*Requisitos:*
1. Según el texto fuente, ¿por qué es desquiciada la afirmación de que alguien ya no es yo sino ÉL?
2. Indica si cada afirmación coincide con el texto fuente y cita las palabras que lo deciden: (a) el yo puede dejar de ser malo y volverse bueno; (b) es posible tomarse unas vacaciones sin uno mismo; (c) el yo puede formar parte de un nosotros.
3. Copia sin cambios el pasaje del texto fuente que empieza con las palabras "De ninguna manera" y termina con "empezar de nuevo.".

----- Texto fuente

Si hay algo
fuertemente arraigado en cada hombre (fuertísimamente arraigado) es su
conciencia de ser YO.
Yo soy yo. Yo no soy
él, ni soy ellos. En todo caso, yo puedo ser parte de nosotros, pero nunca dejo
de ser yo.
Yo habito en mi. Hago
todo en mi, y conmigo.
Vaya donde vaya, haga
lo que haga, a cualquier hora, estoy conmigo, estoy en mi.
De ninguna manera
puedo dejarme colgado en un perchero y salir a dar una vuelta sin mi. Nunca
podré tomarme unas vacaciones sin mí. Cada vez que pienso, que siento, que me
emociono, estoy ahí.
El yo puede
maquillarse y lucir distinto. Puede dejar de ser malo y hacerse bueno, o puede
dejar de ignorar algo, y ser ahora un sabio, pero sigue siendo yo. Puede
cambiar, pero no puede morir completamente, y empezar de nuevo.
¿Es posible que
alguien diga: "Yo ya no soy yo: ahora soy ÉL"? Solo un diálogo de
locos le daría seriedad a esa afirmación. ¿Por qué es desquiciada esa
afirmación? Porque nunca nadie ha podido dejarse a sí mismo, y seguir viviendo.
En palabras sencillas, cuando uno deja el yo, es porque ha muerto.

----------
----- Datos

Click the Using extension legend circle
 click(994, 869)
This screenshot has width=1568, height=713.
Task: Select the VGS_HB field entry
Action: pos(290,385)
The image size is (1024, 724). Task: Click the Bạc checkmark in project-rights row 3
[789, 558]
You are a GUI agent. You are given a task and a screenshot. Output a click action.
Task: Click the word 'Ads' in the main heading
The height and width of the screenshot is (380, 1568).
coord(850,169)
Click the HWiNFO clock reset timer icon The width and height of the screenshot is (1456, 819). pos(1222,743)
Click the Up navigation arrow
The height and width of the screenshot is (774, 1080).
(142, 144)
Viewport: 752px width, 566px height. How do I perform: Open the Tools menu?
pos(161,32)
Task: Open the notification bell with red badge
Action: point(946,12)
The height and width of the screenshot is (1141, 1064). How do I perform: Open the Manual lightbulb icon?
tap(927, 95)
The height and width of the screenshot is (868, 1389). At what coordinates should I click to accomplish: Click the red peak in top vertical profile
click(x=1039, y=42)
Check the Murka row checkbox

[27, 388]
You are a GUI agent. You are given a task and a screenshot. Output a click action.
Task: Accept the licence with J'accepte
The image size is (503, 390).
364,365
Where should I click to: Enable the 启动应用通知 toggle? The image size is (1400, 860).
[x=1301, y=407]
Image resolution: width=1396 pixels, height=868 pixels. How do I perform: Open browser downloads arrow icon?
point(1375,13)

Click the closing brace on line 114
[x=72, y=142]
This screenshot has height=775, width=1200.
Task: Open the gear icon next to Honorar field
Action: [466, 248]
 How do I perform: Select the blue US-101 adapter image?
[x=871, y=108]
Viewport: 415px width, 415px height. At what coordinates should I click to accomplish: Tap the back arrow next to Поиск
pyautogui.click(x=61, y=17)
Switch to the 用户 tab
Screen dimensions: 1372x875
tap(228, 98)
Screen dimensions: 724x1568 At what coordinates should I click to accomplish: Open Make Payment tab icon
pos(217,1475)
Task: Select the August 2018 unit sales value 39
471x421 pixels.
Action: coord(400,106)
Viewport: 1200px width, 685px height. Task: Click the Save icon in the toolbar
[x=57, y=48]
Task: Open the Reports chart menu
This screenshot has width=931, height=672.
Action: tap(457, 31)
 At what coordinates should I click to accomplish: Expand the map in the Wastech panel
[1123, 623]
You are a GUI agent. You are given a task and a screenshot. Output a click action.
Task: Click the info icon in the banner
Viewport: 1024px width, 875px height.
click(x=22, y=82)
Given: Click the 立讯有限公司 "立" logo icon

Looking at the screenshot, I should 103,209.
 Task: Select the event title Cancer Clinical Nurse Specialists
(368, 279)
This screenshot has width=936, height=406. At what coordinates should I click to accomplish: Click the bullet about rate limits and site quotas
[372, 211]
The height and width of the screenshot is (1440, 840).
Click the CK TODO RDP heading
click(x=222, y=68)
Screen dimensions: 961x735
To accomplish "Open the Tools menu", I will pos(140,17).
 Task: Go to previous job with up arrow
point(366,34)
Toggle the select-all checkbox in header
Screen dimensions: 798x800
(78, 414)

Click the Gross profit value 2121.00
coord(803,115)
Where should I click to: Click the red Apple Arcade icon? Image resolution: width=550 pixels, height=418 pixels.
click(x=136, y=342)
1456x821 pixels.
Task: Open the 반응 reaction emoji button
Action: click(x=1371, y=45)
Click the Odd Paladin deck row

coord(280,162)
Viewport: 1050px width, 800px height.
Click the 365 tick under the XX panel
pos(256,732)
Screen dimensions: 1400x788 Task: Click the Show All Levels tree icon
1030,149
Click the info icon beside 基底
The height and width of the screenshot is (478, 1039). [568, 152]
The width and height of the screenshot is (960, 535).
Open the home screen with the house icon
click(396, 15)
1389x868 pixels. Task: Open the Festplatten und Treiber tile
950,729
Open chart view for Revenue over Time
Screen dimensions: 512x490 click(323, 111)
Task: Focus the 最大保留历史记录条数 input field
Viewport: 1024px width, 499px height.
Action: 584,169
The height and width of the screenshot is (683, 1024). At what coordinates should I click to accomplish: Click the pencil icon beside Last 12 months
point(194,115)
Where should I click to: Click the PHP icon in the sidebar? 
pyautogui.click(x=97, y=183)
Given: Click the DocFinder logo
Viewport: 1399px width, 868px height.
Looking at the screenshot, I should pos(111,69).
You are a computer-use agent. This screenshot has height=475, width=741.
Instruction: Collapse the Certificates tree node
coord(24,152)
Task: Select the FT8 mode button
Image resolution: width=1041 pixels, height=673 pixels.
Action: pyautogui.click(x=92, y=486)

----------

*Lista de respuestas:*
1. Porque nunca nadie ha podido dejarse a sí mismo, y seguir viviendo.

2.
(a) Sí: "Puede dejar de ser malo y hacerse bueno".
(b) No: "Nunca podré tomarme unas vacaciones sin mí."
(c) Sí: "yo puedo ser parte de nosotros, pero nunca dejo de ser yo".

3.
De ninguna manera
puedo dejarme colgado en un perchero y salir a dar una vuelta sin mi. Nunca
podré tomarme unas vacaciones sin mí. Cada vez que pienso, que siento, que me
emociono, estoy ahí.
El yo puede
maquillarse y lucir distinto. Puede dejar de ser malo y hacerse bueno, o puede
dejar de ignorar algo, y ser ahora un sabio, pero sigue siendo yo. Puede
cambiar, pero no puede morir completamente, y empezar de nuevo.